Alex Gibney's documentary Zero Days centres on the Stuxnet computer virus, which targeted mechanical equipment in an Iranian nuclear facility resulting in the destruction of many of its centrifuges. The film delves into the history, effects and ongoing implications of this malware and argues that it was developed by the US and Israeli governments. I came out of the film thinking "great story, but I wish it was a podcast".
Documentary filmmaking suits some stories better than others. If you're going to ask people to sit quietly in a dark room full of strangers for two hours to watch your movie, you need to give them something good to look at. Visually, Zero Days didn't manage to keep me interested for its full running time, in large part because I wasn't captivated by the images on screen. In saying that, Gibney did have some pretty tough constraints to contend with when bringing this story to the screen — I'll unpack these in the next couple of paragraphs.
Some documentaries are mainly comprised of footage shot by the filmmaker, letting the actions and words of the subjects tell a story as it unfolds. Since Zero Days unpicks an event that took place in the past, footage couldn't be generated as the story unfolded. This isn’t a problem for some filmmakers — Ron Howard had certainly had lots to work with when making his recent Beatles documentary. However, due to the inner workings of computers being largely un-filmable and the high level of secrecy surrounding many parts of the story, this wasn't the case for Zero Days.
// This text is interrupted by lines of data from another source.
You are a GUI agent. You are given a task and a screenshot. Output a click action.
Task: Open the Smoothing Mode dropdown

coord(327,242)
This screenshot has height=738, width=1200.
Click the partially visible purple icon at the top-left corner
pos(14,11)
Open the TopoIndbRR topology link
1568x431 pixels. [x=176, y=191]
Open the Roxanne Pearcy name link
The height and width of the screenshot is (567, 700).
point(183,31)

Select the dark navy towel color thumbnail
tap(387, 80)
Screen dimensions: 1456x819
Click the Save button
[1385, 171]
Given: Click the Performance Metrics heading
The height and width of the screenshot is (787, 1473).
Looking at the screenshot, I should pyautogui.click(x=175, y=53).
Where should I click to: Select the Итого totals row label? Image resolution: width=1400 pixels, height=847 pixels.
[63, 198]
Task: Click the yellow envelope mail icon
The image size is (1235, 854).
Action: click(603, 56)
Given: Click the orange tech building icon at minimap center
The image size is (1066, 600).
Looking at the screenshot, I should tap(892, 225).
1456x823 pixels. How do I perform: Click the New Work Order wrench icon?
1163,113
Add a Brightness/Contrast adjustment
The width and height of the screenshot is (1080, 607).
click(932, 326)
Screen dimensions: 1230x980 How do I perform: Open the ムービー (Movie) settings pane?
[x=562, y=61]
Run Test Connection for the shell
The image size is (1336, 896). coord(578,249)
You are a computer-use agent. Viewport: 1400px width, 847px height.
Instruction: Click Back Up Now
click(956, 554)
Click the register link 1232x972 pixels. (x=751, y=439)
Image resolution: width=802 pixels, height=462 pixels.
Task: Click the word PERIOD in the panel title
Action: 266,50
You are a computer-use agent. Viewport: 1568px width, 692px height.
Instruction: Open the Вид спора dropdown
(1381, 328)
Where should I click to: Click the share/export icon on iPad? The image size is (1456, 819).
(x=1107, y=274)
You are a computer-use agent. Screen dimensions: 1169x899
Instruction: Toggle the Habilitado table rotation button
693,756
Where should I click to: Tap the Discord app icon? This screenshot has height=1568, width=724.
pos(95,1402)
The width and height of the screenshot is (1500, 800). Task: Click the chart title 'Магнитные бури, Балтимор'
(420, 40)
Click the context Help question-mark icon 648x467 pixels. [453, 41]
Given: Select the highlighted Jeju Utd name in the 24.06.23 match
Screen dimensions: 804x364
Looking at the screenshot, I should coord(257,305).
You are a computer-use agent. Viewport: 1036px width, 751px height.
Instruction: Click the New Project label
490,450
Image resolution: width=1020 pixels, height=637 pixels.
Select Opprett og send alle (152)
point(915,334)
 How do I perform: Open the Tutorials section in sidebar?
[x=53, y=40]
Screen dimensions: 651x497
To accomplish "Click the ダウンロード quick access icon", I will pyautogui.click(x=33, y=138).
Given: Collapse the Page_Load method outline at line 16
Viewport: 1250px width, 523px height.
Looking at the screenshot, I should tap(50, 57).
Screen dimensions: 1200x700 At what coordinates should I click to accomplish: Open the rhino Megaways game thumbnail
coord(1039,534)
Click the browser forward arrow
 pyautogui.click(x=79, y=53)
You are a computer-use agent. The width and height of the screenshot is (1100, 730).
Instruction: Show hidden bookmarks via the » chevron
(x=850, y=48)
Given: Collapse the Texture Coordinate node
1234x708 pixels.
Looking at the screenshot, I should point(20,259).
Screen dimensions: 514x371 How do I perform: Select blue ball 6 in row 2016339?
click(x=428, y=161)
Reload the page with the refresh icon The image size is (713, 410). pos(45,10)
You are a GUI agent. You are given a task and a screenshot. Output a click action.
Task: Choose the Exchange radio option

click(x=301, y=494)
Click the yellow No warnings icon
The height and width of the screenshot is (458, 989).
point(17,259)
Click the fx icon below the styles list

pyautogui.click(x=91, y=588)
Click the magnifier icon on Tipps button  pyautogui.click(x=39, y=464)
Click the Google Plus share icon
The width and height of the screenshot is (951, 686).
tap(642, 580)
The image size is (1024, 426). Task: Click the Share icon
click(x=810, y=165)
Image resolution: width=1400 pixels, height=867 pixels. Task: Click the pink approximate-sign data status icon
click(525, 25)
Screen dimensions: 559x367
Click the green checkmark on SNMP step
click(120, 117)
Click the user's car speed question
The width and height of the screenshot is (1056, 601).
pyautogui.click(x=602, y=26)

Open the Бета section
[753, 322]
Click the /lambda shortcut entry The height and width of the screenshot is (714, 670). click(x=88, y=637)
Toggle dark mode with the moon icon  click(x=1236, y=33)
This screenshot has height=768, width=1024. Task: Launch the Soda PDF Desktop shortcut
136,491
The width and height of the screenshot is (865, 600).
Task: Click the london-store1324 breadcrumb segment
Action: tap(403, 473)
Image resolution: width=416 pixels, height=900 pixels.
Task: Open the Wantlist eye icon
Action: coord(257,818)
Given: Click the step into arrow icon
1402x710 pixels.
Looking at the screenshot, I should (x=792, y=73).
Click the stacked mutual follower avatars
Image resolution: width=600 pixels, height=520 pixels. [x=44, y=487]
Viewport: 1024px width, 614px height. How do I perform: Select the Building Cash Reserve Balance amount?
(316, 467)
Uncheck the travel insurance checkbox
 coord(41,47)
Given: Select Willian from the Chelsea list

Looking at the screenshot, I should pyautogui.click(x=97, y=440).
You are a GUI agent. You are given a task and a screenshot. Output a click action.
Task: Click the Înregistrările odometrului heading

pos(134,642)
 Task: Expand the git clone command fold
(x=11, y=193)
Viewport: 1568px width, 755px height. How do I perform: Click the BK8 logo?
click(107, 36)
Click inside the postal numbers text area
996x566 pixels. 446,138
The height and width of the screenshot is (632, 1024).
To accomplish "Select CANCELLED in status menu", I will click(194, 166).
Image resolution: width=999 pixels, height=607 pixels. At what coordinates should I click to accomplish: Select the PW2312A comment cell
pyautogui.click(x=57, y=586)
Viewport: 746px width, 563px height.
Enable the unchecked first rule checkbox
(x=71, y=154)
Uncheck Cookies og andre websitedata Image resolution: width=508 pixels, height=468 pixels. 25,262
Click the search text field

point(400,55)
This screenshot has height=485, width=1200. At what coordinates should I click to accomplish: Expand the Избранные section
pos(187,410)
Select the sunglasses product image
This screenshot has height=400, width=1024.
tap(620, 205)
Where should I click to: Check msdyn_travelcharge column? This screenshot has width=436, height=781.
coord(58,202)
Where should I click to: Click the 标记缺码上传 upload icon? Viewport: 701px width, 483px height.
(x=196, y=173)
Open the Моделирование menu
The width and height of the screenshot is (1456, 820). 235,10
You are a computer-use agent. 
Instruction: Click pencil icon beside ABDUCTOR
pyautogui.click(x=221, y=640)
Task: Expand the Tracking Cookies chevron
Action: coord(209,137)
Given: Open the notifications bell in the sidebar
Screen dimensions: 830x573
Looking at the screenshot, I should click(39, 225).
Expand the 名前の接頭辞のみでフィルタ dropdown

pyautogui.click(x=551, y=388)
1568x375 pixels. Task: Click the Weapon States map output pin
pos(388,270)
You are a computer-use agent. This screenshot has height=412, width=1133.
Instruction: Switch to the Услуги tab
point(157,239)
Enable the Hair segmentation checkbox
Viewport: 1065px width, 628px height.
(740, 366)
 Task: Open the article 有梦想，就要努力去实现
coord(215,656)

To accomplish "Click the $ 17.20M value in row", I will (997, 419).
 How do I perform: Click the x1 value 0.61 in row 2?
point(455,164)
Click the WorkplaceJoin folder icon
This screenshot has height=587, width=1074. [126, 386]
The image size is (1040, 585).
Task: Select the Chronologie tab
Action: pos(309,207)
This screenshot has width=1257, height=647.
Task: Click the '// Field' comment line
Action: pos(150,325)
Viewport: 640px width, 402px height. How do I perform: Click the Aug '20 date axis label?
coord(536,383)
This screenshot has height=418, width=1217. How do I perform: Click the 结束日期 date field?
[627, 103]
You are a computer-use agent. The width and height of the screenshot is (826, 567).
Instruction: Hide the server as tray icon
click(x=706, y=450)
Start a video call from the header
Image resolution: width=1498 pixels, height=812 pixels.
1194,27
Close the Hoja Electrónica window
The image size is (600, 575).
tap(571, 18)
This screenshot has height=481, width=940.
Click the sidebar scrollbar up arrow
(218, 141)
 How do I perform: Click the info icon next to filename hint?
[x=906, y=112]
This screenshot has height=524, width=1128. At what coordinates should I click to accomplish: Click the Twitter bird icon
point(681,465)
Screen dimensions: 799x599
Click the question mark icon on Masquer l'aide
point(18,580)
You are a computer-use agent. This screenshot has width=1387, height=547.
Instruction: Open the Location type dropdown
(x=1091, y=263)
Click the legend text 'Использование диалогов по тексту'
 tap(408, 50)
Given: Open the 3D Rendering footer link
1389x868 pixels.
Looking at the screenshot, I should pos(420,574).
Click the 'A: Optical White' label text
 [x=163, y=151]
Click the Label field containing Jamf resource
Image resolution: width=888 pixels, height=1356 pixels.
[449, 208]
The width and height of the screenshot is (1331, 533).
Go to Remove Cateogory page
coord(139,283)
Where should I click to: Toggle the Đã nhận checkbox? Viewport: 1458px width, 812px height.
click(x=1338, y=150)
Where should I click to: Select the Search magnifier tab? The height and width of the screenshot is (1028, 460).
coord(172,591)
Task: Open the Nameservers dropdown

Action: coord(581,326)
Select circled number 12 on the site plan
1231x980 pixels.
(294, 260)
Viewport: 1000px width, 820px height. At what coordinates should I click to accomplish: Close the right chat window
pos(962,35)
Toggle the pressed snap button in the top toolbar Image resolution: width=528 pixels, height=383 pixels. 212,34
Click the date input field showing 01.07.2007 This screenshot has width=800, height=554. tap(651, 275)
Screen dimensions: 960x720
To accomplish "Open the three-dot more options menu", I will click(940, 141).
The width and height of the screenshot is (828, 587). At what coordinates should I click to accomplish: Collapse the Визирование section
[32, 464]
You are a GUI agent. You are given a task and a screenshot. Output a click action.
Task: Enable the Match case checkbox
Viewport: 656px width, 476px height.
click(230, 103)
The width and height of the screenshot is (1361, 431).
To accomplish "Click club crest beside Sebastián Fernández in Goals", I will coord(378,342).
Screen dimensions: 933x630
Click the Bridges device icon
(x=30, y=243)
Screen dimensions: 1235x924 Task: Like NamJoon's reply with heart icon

In the absence of archive footage to draw on, it's up to the filmmaker to build an interesting visual element to accompany the story. Zero Days is dominated by fairly bland talking heads — a merry-go-round of predominantly white, middle-aged men talking in nondescript rooms about things that happened in a computer (although there was some respite later in the film thanks to gender diversity and a splash of computer-generated pizazz). While these experts did fill the space, they didn't draw the audience in — think Iggy Pop's gesture-laden appearance in Jim Jarmusch's recent Stooges documentary for an example of a compelling subject that lights up the screen.
Finally, Gibney was faced with the challenge of how to portray the inner workings of computers on screen. Fiction film has grappled with this conundrum for decades, resulting in some pretty genius workarounds (who doesn't love the anthropomorphised computer programmes in Tron?). While I'm not sure this approach would work so well for Zero Days, the screen was too often filled with lines of code that didn't bring anything extra to my viewing experience (although I am code-illiterate).
Given these tricky constraints, I was left wondering 'why make a film at all'? I think Zero Days tells a story that deserves to be heard. However, the lack of an exciting visual element makes me think it would be much better on the radio or a podcast. But if Alex Gibney says he wants to make a film about a computer virus, I suppose a studio might not be inclined to argue. If anyone could make Stuxnet exciting on the big screen, it’s probably him. While I'd love people to ask "what's the right medium for this story" when they have an idea, for those already beholden to one medium, perhaps they could ask "is this the right tale for me?" before launching into a project.